Par la taille, il est deuxième. Par la notoriété panafricaine, il n’arrive que troisième, loin derrière ses concurrents Attijariwafa Bank et BMCE Bank, déjà bien développés en dehors du royaume chérifien. Mais le groupe Banque populaire du Maroc se met désormais en ordre de marche. Les dix Banques populaires régionales (BPR) qui forment l’ossature de ce groupe mutualiste viennent ainsi de prendre le contrôle de son organe central, la Banque centrale populaire (BCP), cotée à la Bourse de Casablanca.

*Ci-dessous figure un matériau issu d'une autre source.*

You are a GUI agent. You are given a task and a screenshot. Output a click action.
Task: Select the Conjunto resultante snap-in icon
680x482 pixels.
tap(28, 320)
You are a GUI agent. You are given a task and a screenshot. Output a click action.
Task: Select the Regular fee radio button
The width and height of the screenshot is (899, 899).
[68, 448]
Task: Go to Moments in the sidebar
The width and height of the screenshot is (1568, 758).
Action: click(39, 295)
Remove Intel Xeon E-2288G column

Le rachat de 20 % du capital auprès de l’État, pour 5,3 milliards de dirhams (environ 460 millions d’euros), leur permet d’inverser l’ordre hiérarchique au sein du conseil d’administration de la BCP : les BPR détiendront désormais 39,1 % du capital, contre environ 20 % pour l’État. Elles-mêmes détenues par 480 000 clients sociétaires, les banques régionales y gagnent enfin un véritable poids au sein de la BCP, tandis que le groupe, dans son ensemble, y trouve une organisation mieux structurée et plus logique.

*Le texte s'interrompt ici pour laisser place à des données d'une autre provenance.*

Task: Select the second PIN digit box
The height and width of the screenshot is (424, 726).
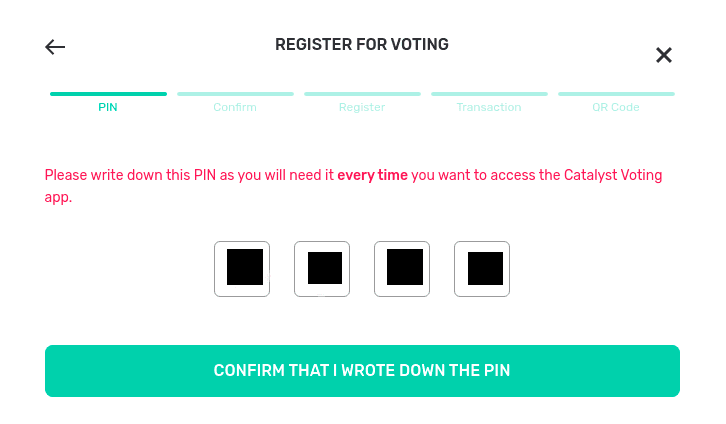Action: point(322,269)
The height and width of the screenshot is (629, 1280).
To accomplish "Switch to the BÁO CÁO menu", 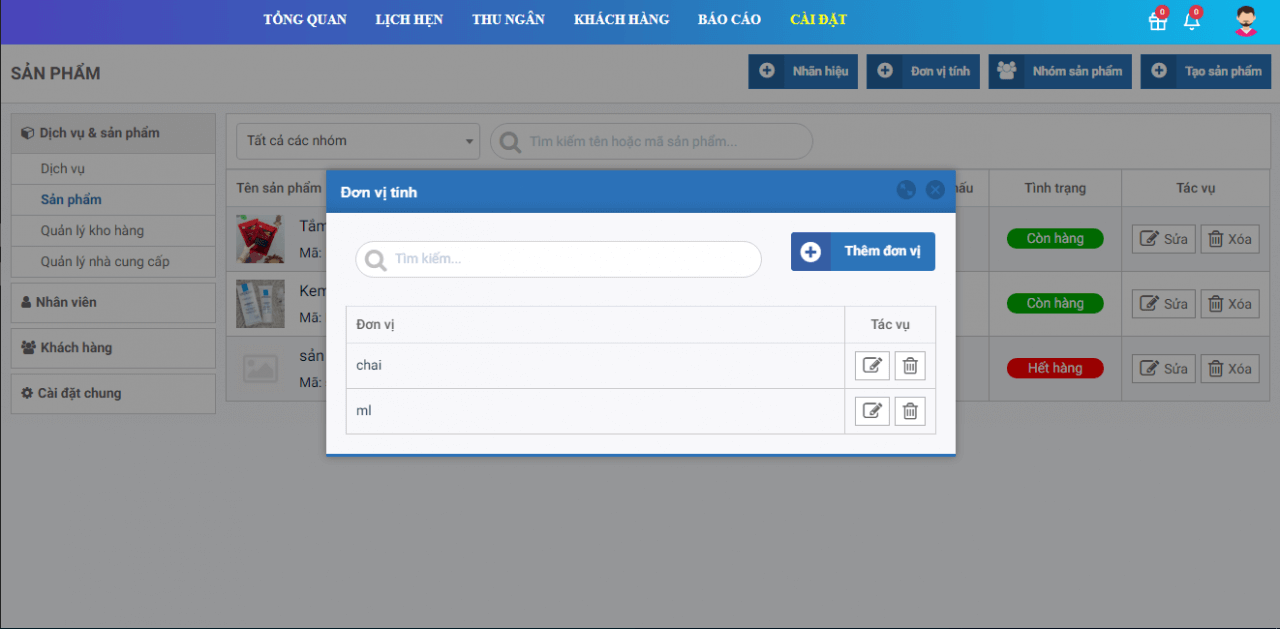I will tap(729, 20).
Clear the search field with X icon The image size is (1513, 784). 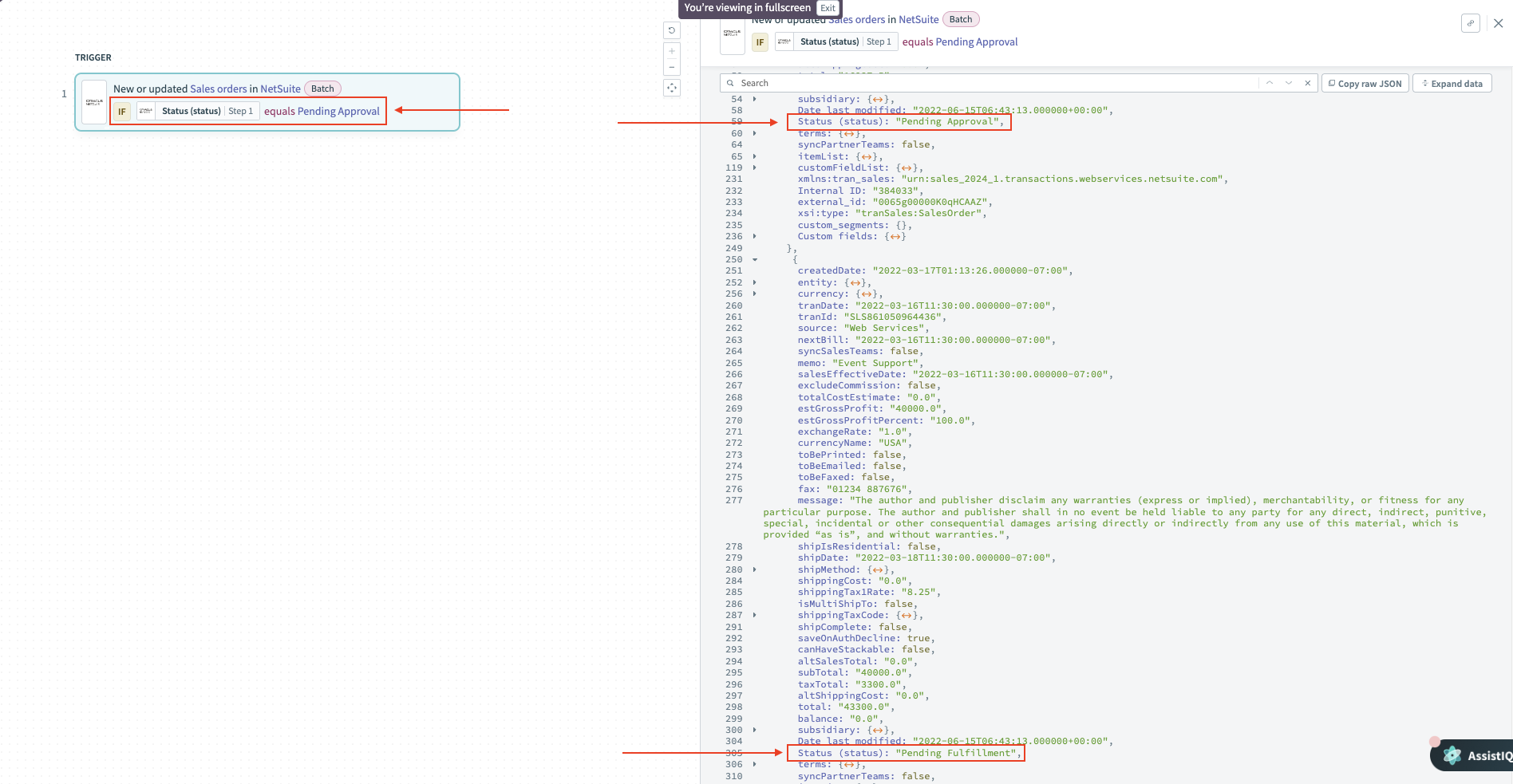click(1307, 83)

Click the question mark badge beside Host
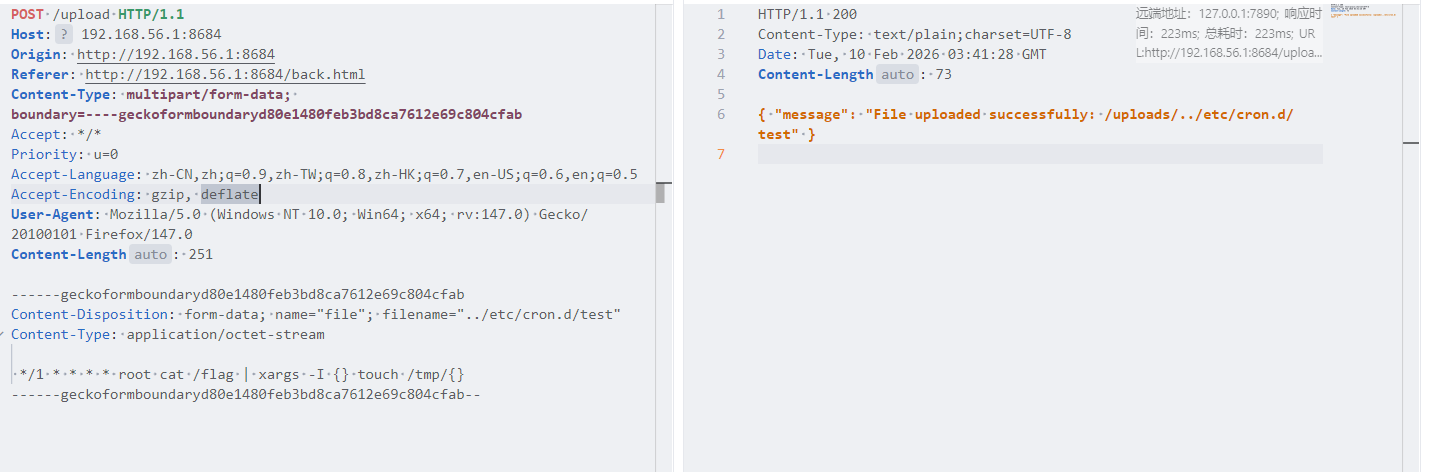(63, 35)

« Les banques régionales pourront se concentrer sur leur cœur de métier, explique Ghita Benider, analyste chez BMCE Capital. La BCP, en tant qu’organe central, assure l’ensemble des services d’intérêt commun, la gestion de la trésorerie excédentaire ainsi que le refinancement des BPR. S’appuyant sur cette logique, la part des BPR dans le capital de la BCP devrait être amenée à s’accroître dans le temps. »
Mais d’aucuns évoquent une autre hypothèse, radicalement différente. « L’année dernière, la BCP a fusionné avec la BPR de Casablanca, explique un analyste qui requiert l’anonymat. À tout moment, elle peut racheter les autres BPR auprès des clients sociétaires. Dans ce cas-là, ce serait la fin du modèle mutualiste. L’hypothèse est rejetée par le management, mais elle reste du domaine du possible. »
Seule certitude à ce jour : avec le retrait progressif de l’État, le management du groupe – et notamment le président de son comité directeur, Mohamed Benchaaboun – a désormais toutes les cartes en mains pour s’atteler au développement de la banque. Avec quelques sérieux atouts. « Le groupe dispose de l’une des structures financières les plus solides de la place, avec un total de fonds propres de 27,1 milliards de dirhams », avance Hanane Rahali, analyste chez CFG Group.
Gestion prudente
Légèrement remise en cause par le rachat des parts de l’État, cette solidité financière sera renforcée par deux augmentations de capital d’ici à deux ans. La gestion du groupe, jugée plutôt prudente, lui permet d’espérer profiter à plein du développement de la banque et des métiers connexes au Maroc. Banque populaire compte en outre un réseau relativement dense, avec 950 agences et plus de 1 000 distributeurs, qui continuera de croître : 300 agences devraient ouvrir leurs portes au cours des trois prochaines années.
Mais le groupe reste confronté à plusieurs défis. Le principal tient à l’absence de relais de croissance en Afrique, où il n’a longtemps compté, en dehors du Maroc, que deux modestes filiales, en Centrafrique et en Guinée. « Le management dit guetter les opportunités en Afrique, mais affirme qu’il n’ira pas là où sont présentes les autres banques marocaines, souligne un analyste de la place de Casablanca. Il a pris beaucoup de retard dans le domaine et je ne le vois guère le rattraper. »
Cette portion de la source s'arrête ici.